Human Exposure Against Particles: The Indoor-outdoor Problem

Price

Free (open access)

Volume

101

Pages

9

Published

2007

Size

388 kb

Paper DOI

10.2495/AIR070471

Copyright

WIT Press

Author(s)

U. Franck, T. Tuch, M. Manjarrez, A. Wiedensohler & O. Herbarth1,2

Abstract

Airborne particles seem to be associated with health effects. The main question is what kind of particles (ultrafine, fine — PM2.5 or PM10) cause these adverse health effects. Linked with this question is the problem of exposure pattern and/or exposure scenarios and what is the contribution to the doses coming from outdoor and indoor exposure. In urban areas, ultrafine particles primarily originate from traffic. The influence of traffic on outdoor and indoor concentrations is therefore of special interest. Within epidemiological studies the exposure situation is usually characterized using outdoor particle concentrations, despite people spending most of their time indoors.

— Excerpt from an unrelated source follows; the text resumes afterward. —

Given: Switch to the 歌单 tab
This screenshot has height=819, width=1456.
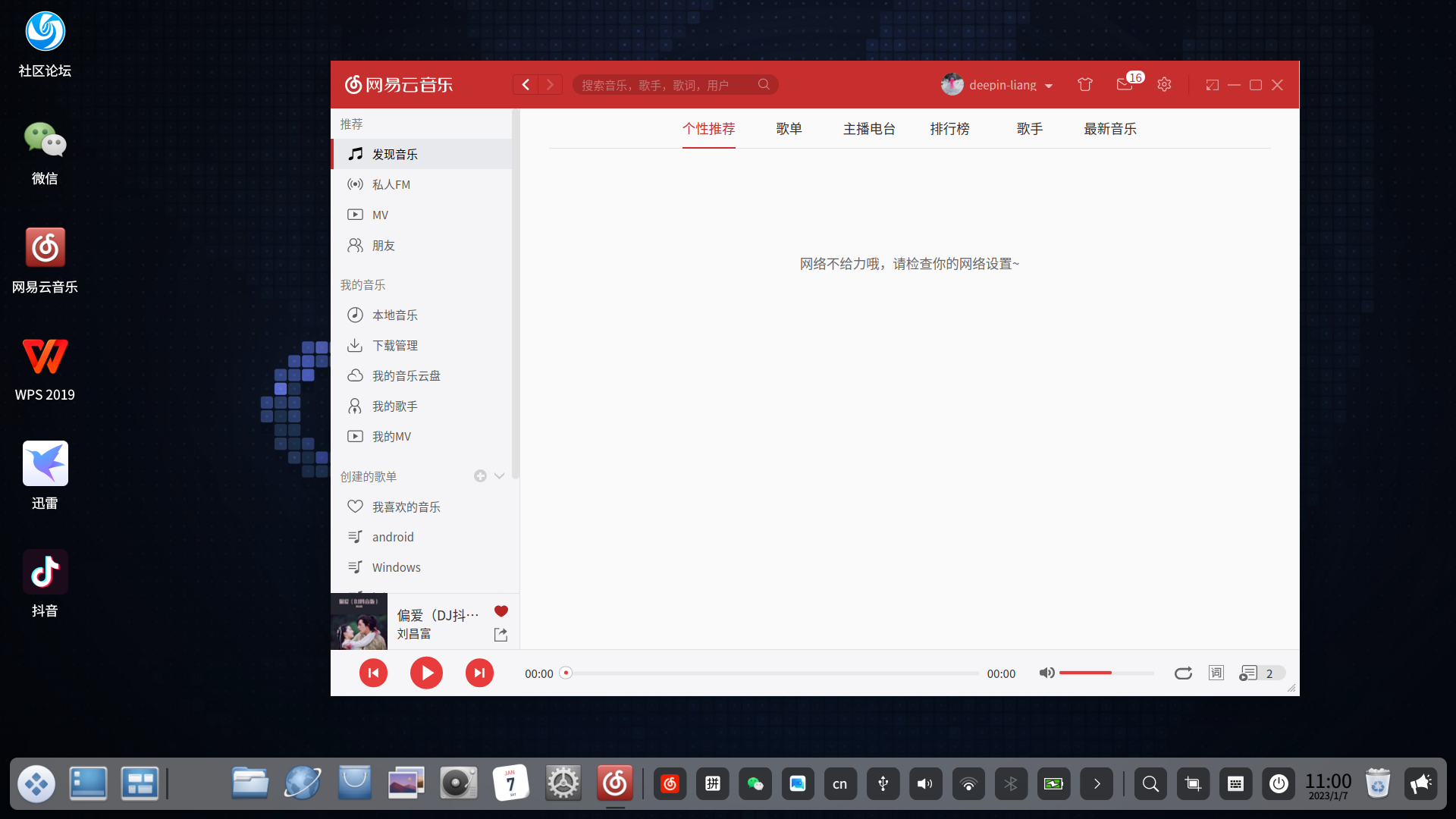Looking at the screenshot, I should click(x=789, y=129).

The aim of the following study was to elucidate how indoor particle size distributions correlate with outdoor concentrations in the absence of significant indoor sources. The outdoor and indoor particle size distributions were measured with scanning and differential mobility particle analyzer systems. In absence of major indoor sources total indoor particle number concentrations were always lower than outdoor concentrations. Obviously the indoor environment is generally shielded against outdoor particulates. The indoor size distributions of particles are different from outdoor ones: the concentrations of very fine particles are decreased significantly and the concentration maxima are shifted to larger diameters with respect to outdoor particle sizes. Furthermore a time lag exists in the correlation between outdoor and indoor number concentrations. Outdoor particle concentrations contribute considerably to indoor concentrations. Therefore, in the absence of actual indoor measurements, outdoor particle size distributions can be used in epidemiological investigations as a surrogate for actual indoor particle concentrations. To assess the resulting particle burden for humans, a suitably weighted average emphasizing indoor aerosol particles must be used. To classify the health effects of particles of different diameters, different reductions of particle number concentrations depending on the particle sizes must be taken into account if indoor concentrations cannot be measured and outdoor concentrations are used in place of indoor measurements. Keywords: particles, indoor, outdoor, health relevance.

Keywords

particles, indoor, outdoor, health relevance.